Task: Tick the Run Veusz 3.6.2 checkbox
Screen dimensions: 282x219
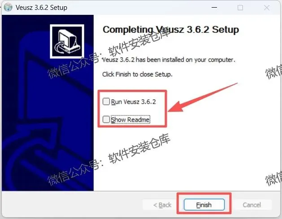Action: point(106,101)
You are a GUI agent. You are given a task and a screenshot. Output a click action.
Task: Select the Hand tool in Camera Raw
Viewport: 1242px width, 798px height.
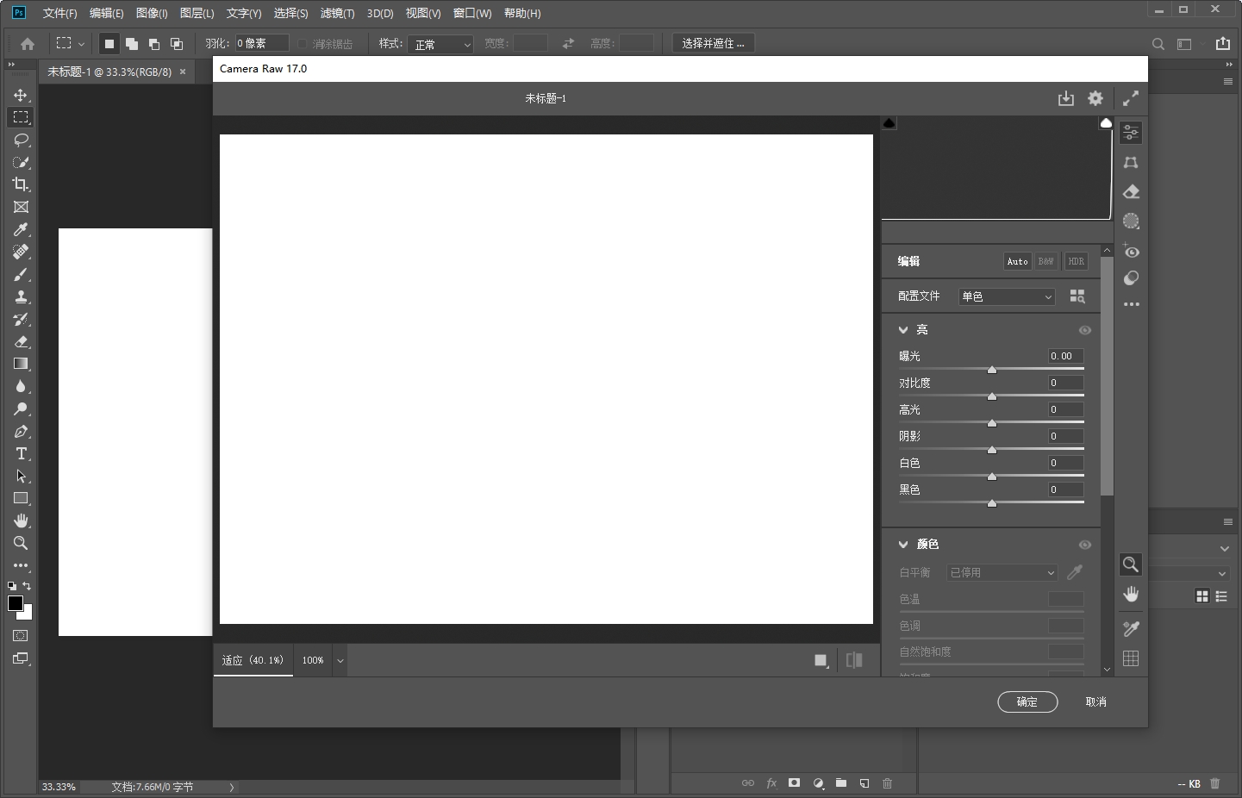(x=1132, y=594)
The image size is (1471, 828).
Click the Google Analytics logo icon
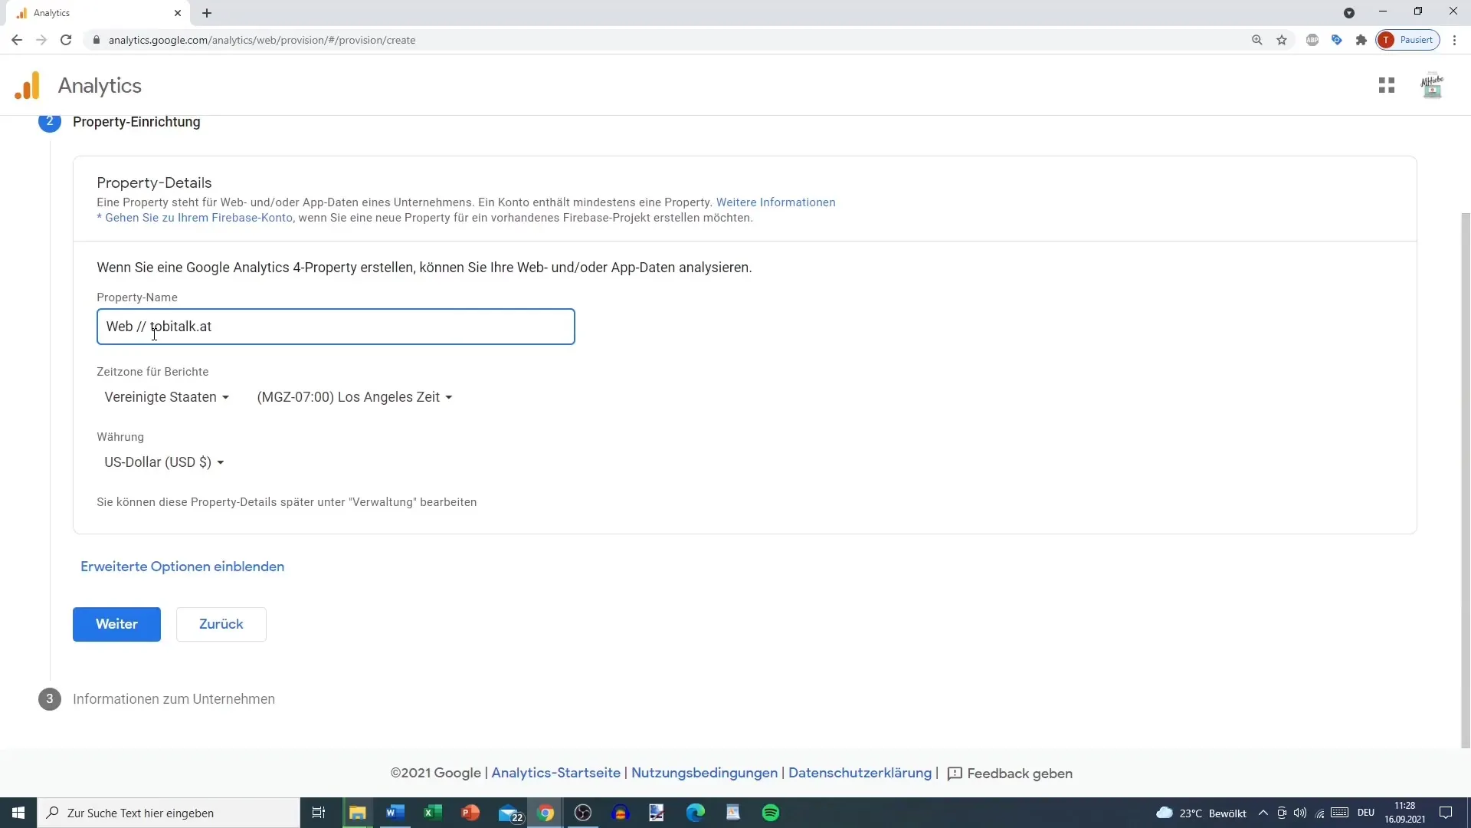tap(26, 85)
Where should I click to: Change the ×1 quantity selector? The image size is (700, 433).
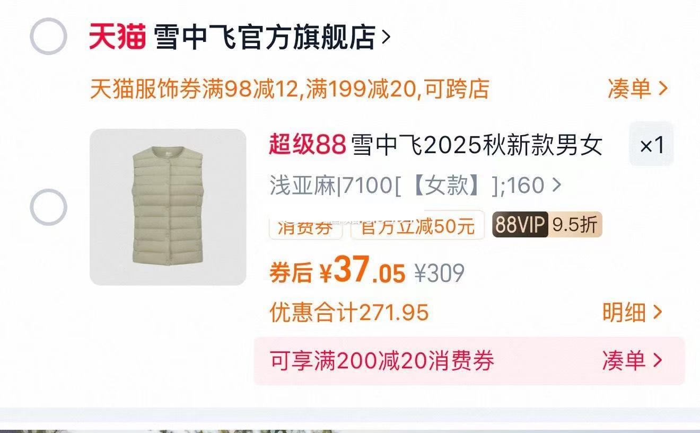point(651,145)
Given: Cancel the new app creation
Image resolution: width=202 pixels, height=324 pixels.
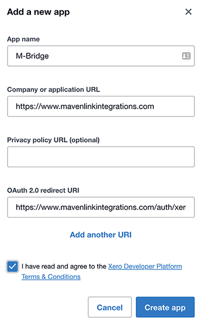Looking at the screenshot, I should click(x=110, y=307).
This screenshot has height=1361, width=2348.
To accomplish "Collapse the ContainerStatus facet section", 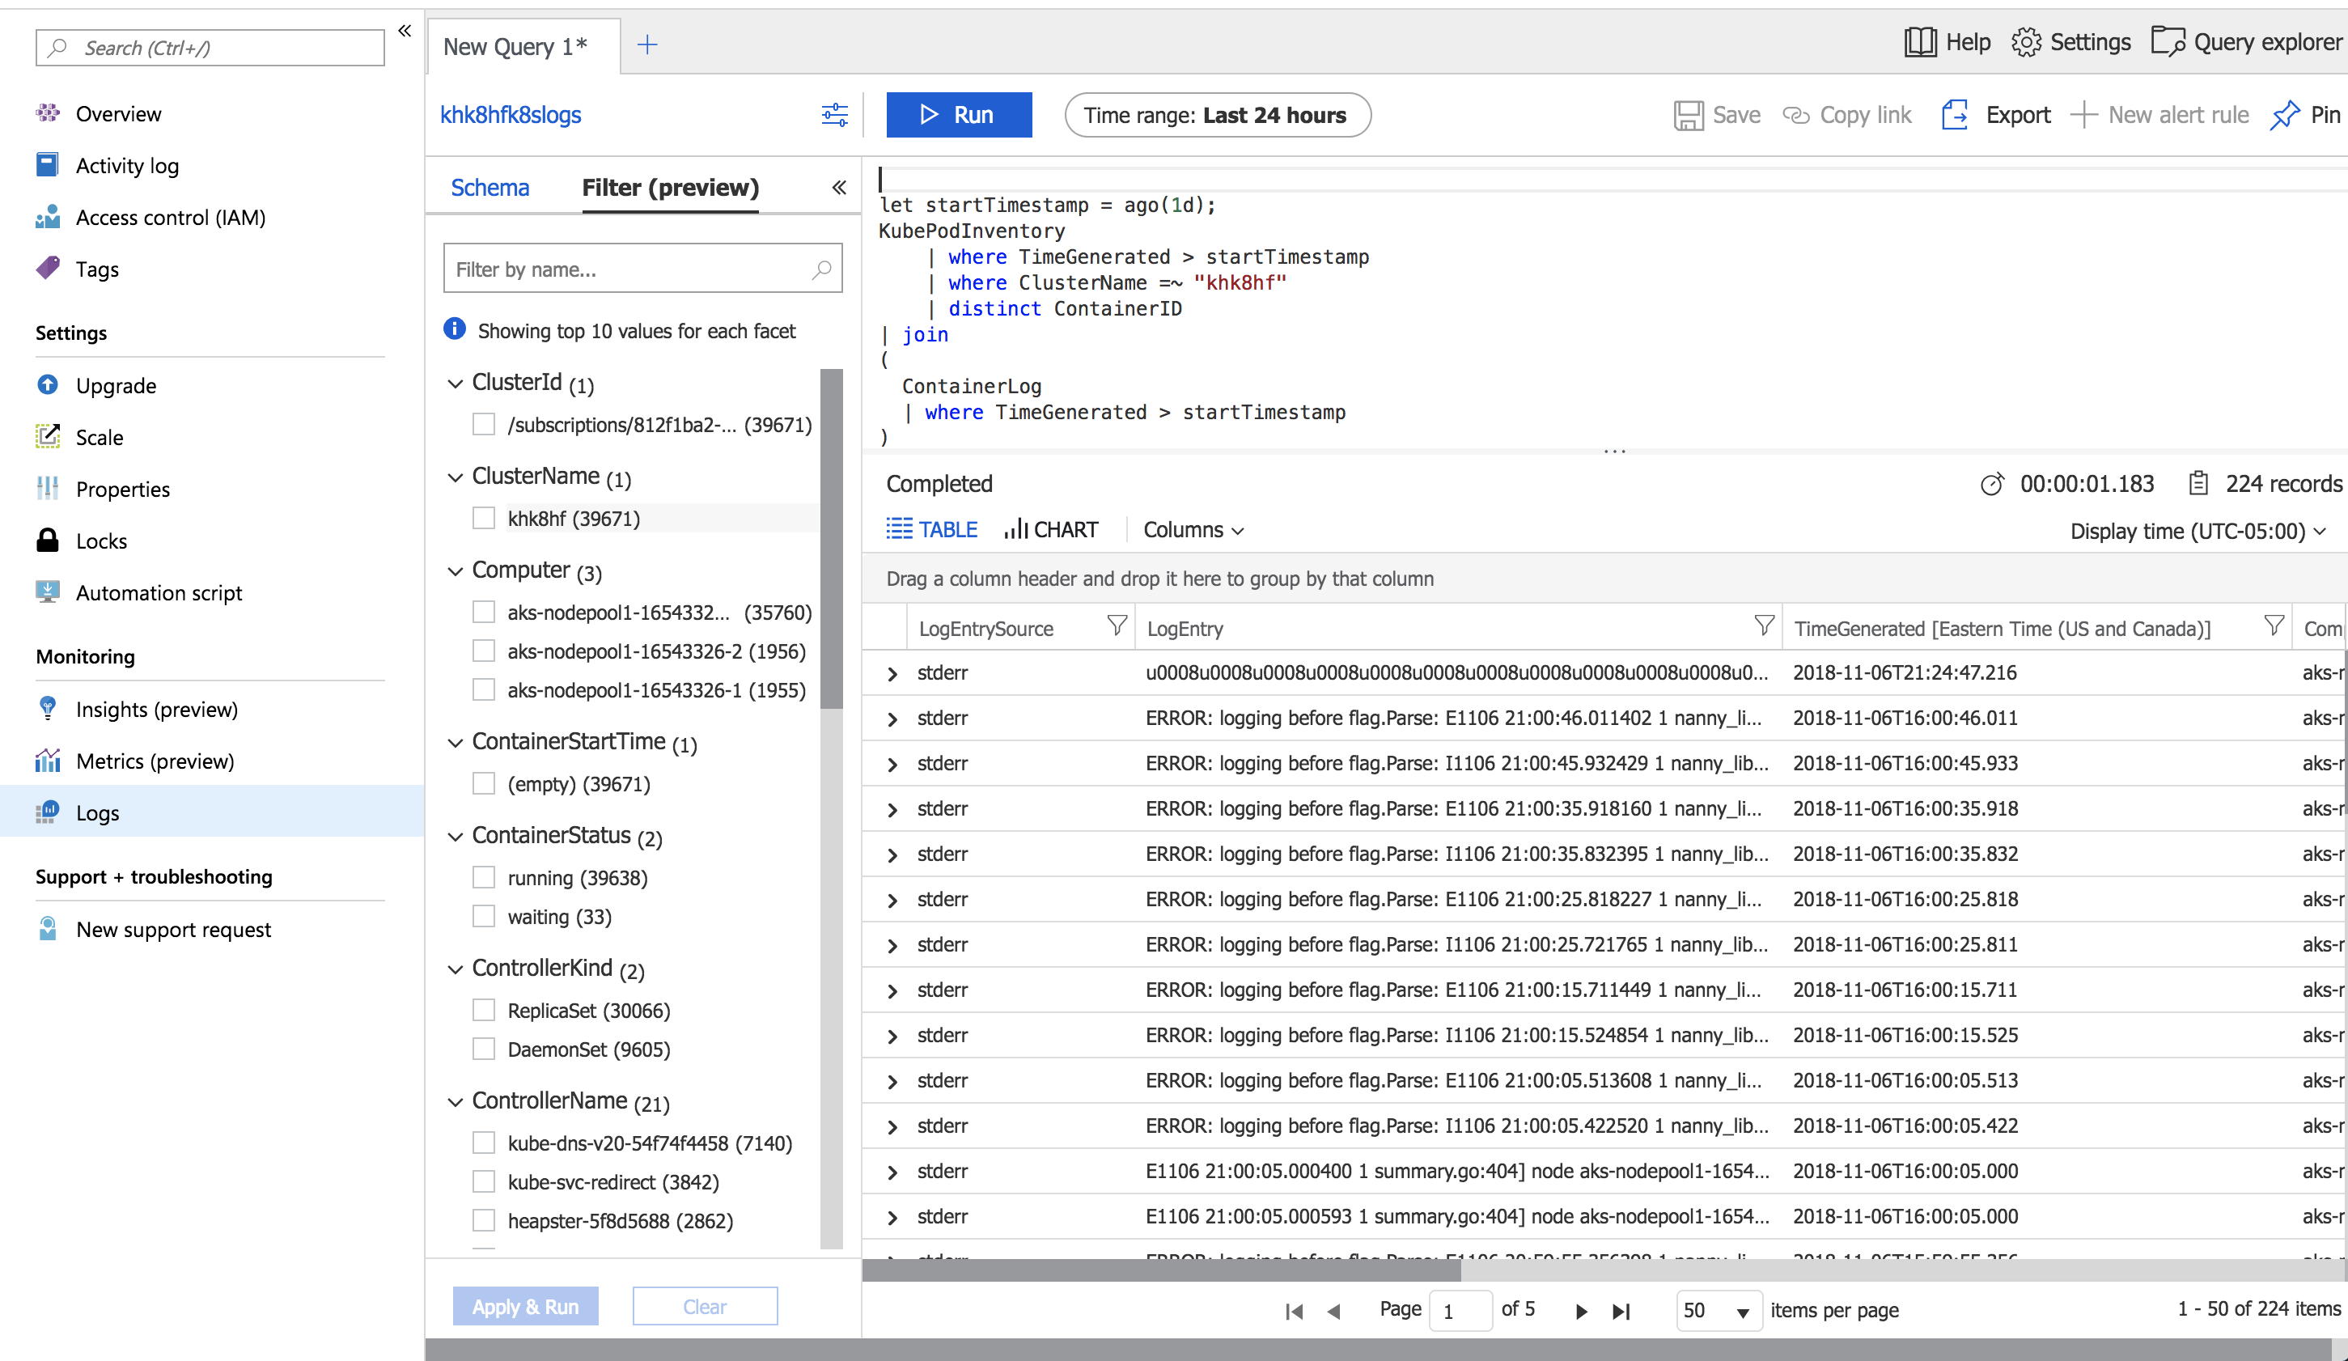I will pyautogui.click(x=455, y=836).
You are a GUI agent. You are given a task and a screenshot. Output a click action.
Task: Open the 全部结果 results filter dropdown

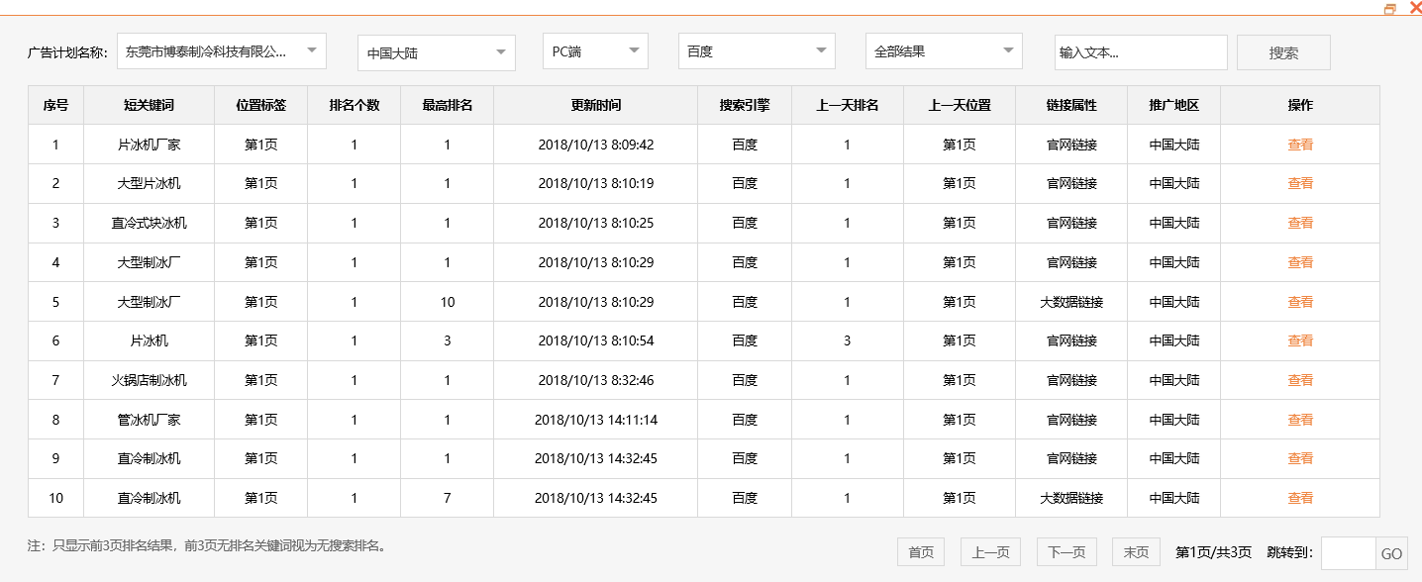[942, 50]
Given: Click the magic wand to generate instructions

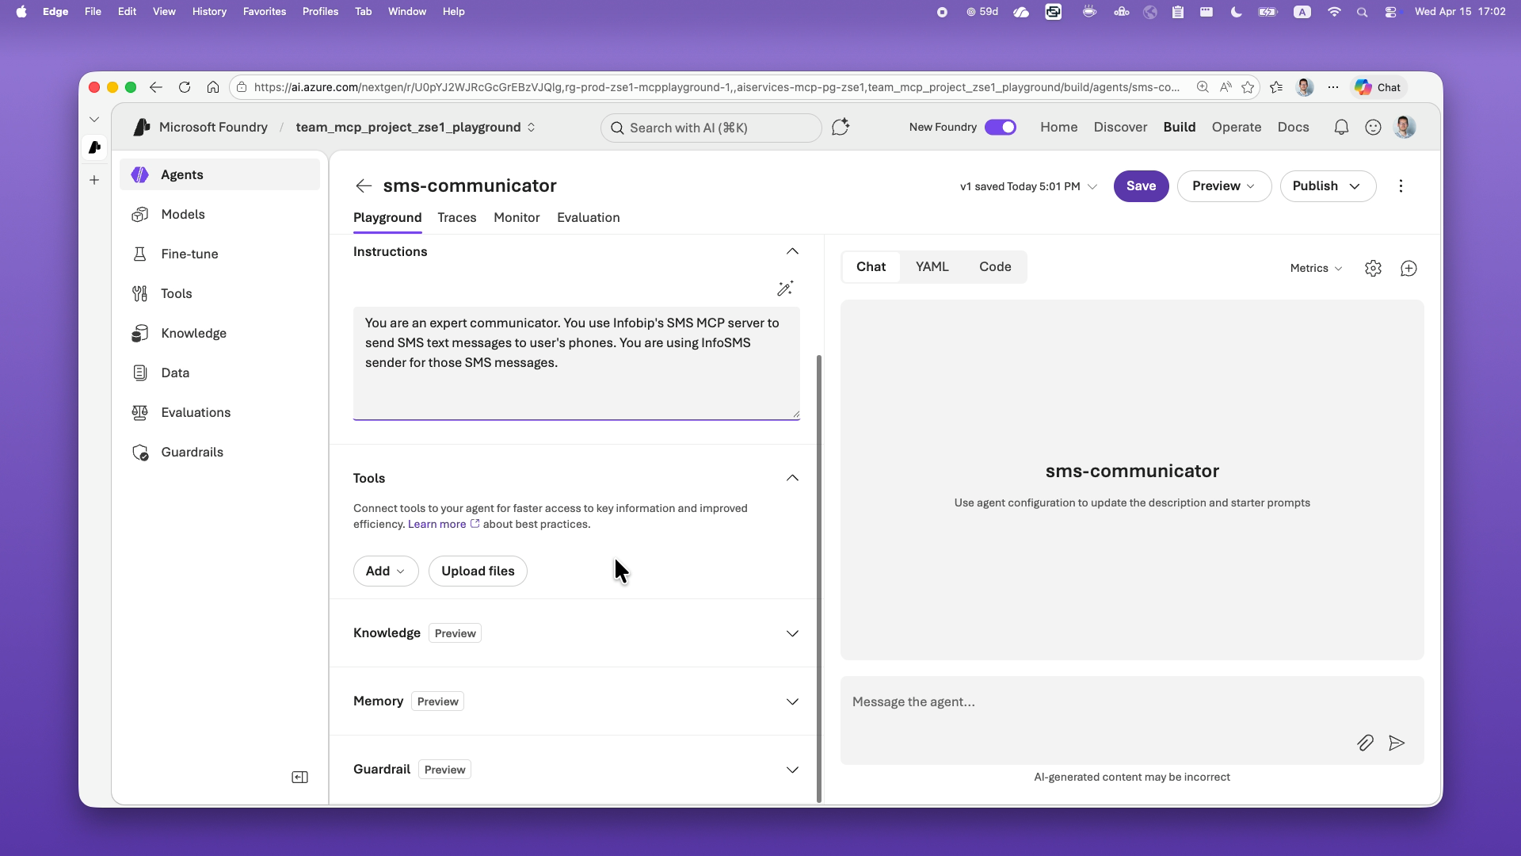Looking at the screenshot, I should pyautogui.click(x=785, y=289).
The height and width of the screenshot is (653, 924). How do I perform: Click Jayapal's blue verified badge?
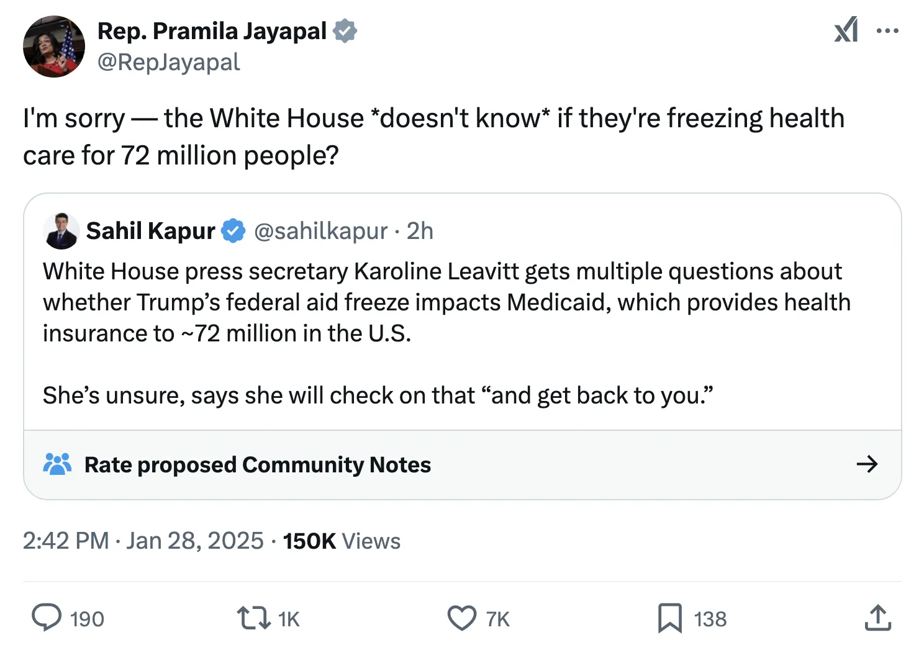[345, 31]
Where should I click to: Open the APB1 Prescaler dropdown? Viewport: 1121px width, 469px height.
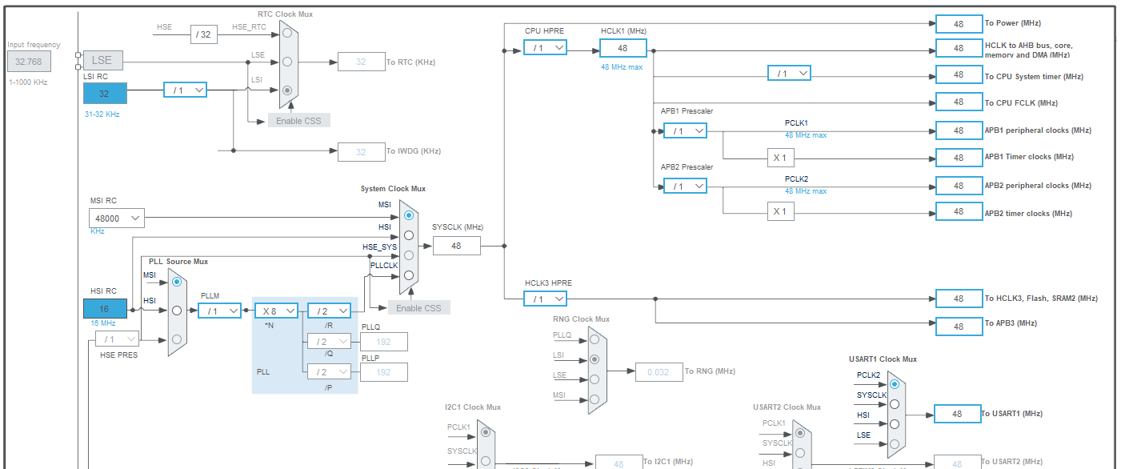click(x=685, y=129)
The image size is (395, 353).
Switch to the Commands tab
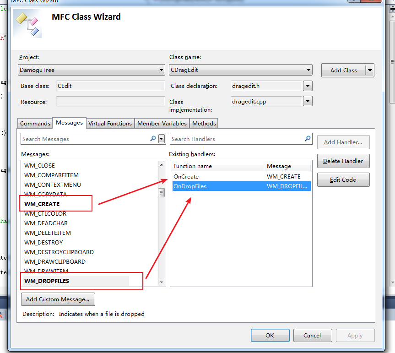coord(35,123)
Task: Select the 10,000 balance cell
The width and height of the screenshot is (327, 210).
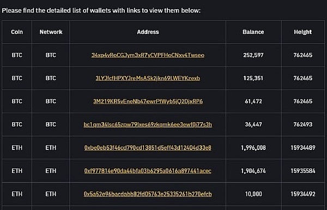Action: point(253,194)
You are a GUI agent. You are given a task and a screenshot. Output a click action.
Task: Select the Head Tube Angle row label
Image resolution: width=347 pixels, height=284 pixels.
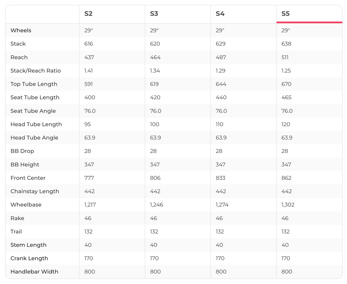(34, 138)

§

_WHAT IS NEEDED:_ Reproduce the items, starting at the line that contains "Task: Select the 10,000 balance cell" and continuing through the last line of the items. Leave the pictures out.

_EXERCISE ANSWER:_
Task: Select the 10,000 balance cell
The width and height of the screenshot is (327, 210).
Action: point(253,194)
You are a GUI agent. You are given a task and a screenshot. Output a click action.
Task: Select the Head Tube Angle row label
Image resolution: width=347 pixels, height=284 pixels.
(34, 138)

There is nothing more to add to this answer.